W kosmosie mieli być 7 dni. Właśnie mija dzień 63, a perspektywy nie są zbyt optymistyczne. Para astronautów, która przebyła na Międzynarodową Stację Kosmiczną (ISS) utknęła na orbicie i nie wróci aż do 2025 roku.

Barry "Butch" Wilmore - dowódca misji - i Sunita "Suni" Williams dotarli do stacji kosmicznej 6 czerwca. Podczas ich lotu na ISS w statku Starliner konstrukcji Boeinga doszło do wycieku helu, a awarii uległo pięć z 28 silników. Tuż przed dokowaniem kapsuły astronautom udało się uruchomić dwa z nich. Amerykanie mieli przybywać na stacji przez siedem dni.

Przed lotem NASA informowała, że Starliner może pozostać zadokowany do ISS maksymalnie przez 45 dni. Para amerykańskich astronautów przebywa obecnie na stacji już 63 dni. Lot Butcha i Suni jest pierwszym lotem testowym Boeinga z załogą na pokładzie. Był on dwukrotnie odwoływany.

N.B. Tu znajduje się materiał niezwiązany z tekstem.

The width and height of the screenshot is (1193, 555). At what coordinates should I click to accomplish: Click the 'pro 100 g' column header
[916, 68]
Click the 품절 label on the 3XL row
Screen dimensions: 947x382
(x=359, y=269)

Teraz astronauci nie mogą wrócić bezpiecznie na Ziemię, a NASA traci cierpliwość do amerykańskiego giganta i daje do zrozumienia, że naukowcy mogą w ogóle nie wsiąść na pokład Starlinera. To największy rywal kosmiczny Boeinga - SpaceX może zostać wybrany do misji uwolnienia Wilmore'a i Williams. Takie rozwiązanie wydłuży jednak najprawdopodobniej ich pobyt w kosmosie o kolejne pół roku.

Boeing przeprowadził testy naziemne, które wykazały, że za awariami mogły stać wadliwe uszczelki, wybrzuszające się pod wpływem ciepła i ograniczające przepływ paliwa. Ta informacja nie uspokoiła pracowników NASA, którzy, jak poda CNN "czują się coraz bardziej nieswojo w związku z niepewnością wynikającą ze stanu silników" statku. W rezultacie nikt nie jest przekonany, czy powrót astronautów Starlinerem na Ziemię będzie bezpieczny.

Amerykańska agencja kosmiczna wciąż analizuje sytuacje i przygotowuje plany awaryjne.